## Written problem
Can you repeat all the records below word for word, leaving out the pictures?

(Pointing records for screenshots and pages)
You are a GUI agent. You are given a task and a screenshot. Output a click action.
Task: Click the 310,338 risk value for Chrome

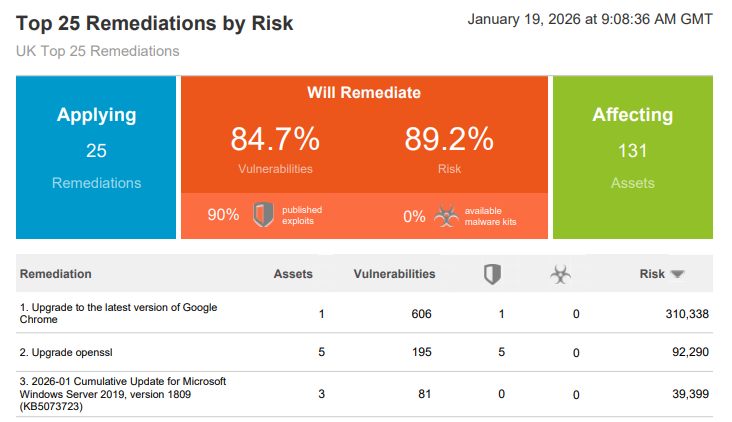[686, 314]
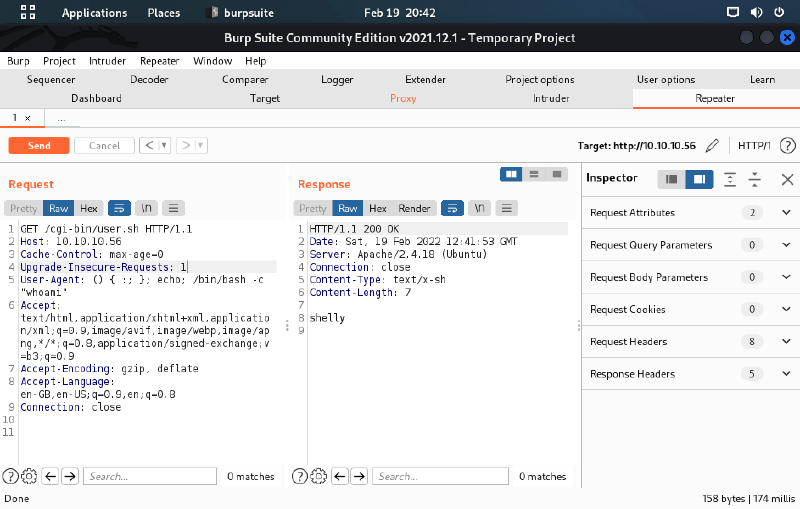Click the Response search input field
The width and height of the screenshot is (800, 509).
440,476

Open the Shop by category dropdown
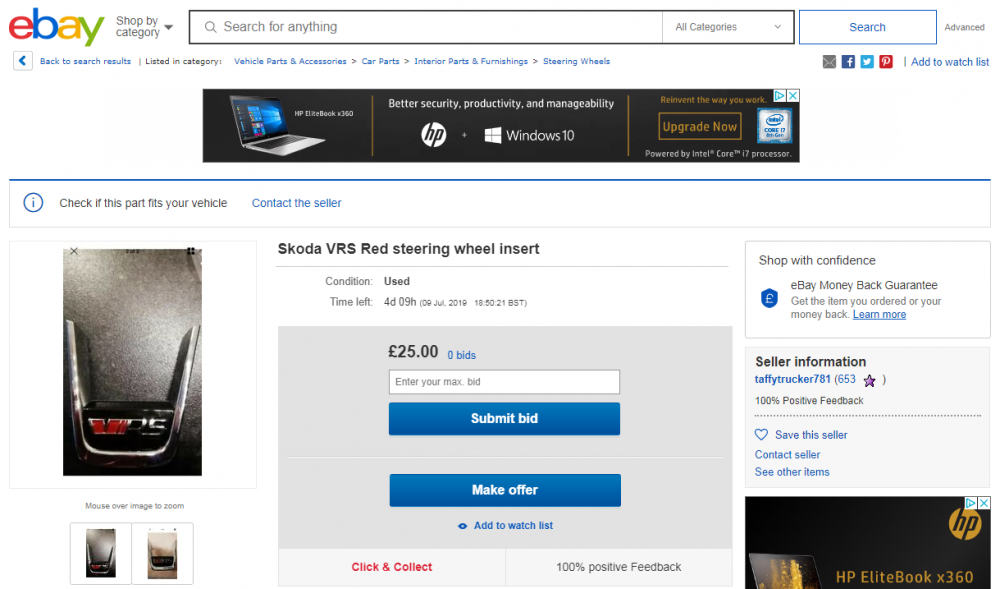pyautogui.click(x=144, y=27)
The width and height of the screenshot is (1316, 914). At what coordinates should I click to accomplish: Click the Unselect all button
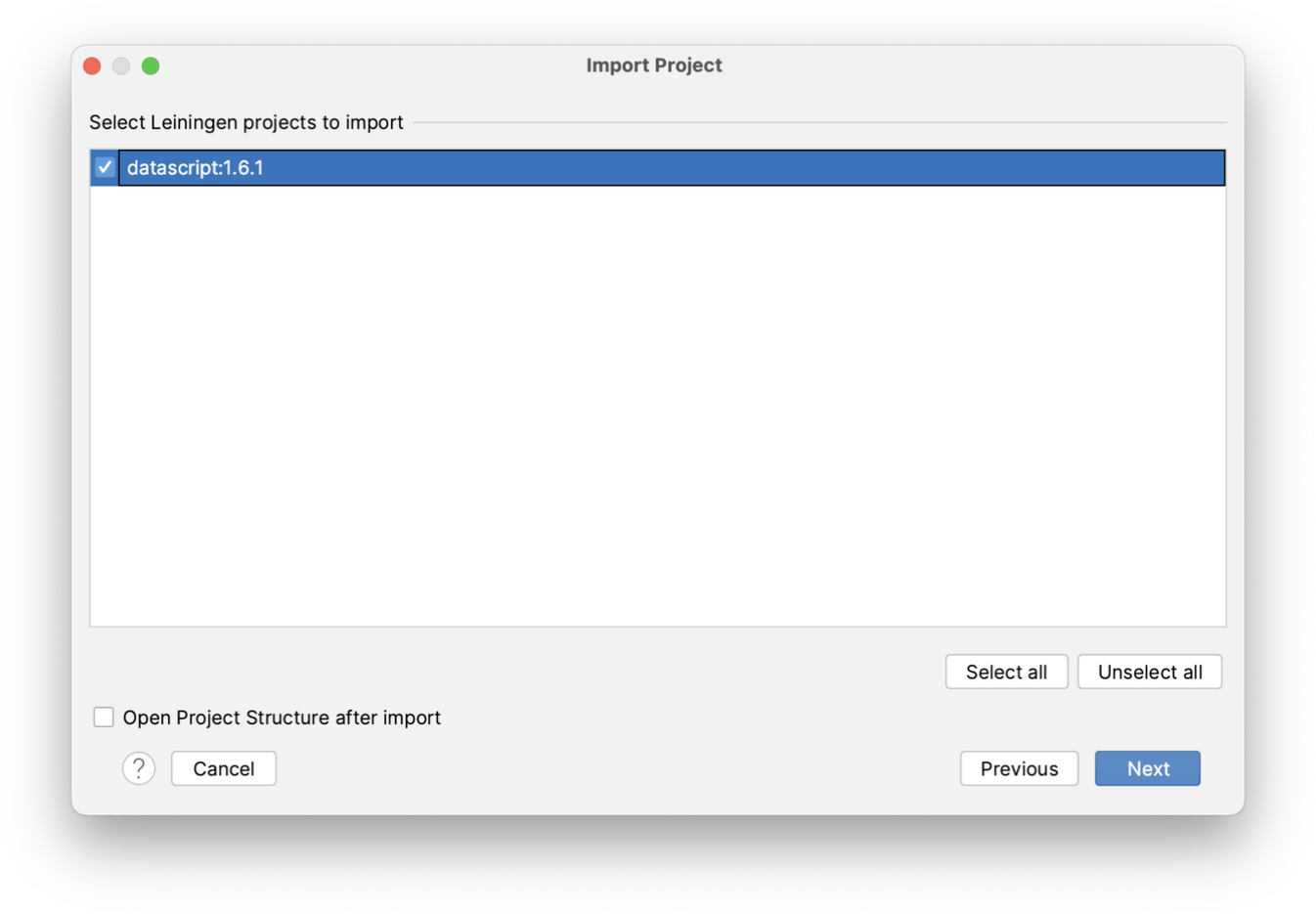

## Task response
You are a GUI agent. You are given a task and a screenshot. Output a click action.
Task: Click the 310,338 risk value for Chrome

[686, 314]
Click the Response search input field
The width and height of the screenshot is (800, 509).
440,476

Open the Shop by category dropdown
pyautogui.click(x=144, y=27)
The width and height of the screenshot is (1316, 914). At what coordinates should I click to accomplish: Click the Unselect all button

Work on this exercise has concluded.